===== Available records
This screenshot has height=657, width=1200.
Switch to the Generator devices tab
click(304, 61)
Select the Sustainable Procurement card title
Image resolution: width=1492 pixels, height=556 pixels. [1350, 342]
==========
#### Work task
Restate the data above word for word.

#### Solution to this task
This screenshot has height=657, width=1200.
Switch to the Generator devices tab
click(304, 61)
Select the Sustainable Procurement card title
Image resolution: width=1492 pixels, height=556 pixels. [1350, 342]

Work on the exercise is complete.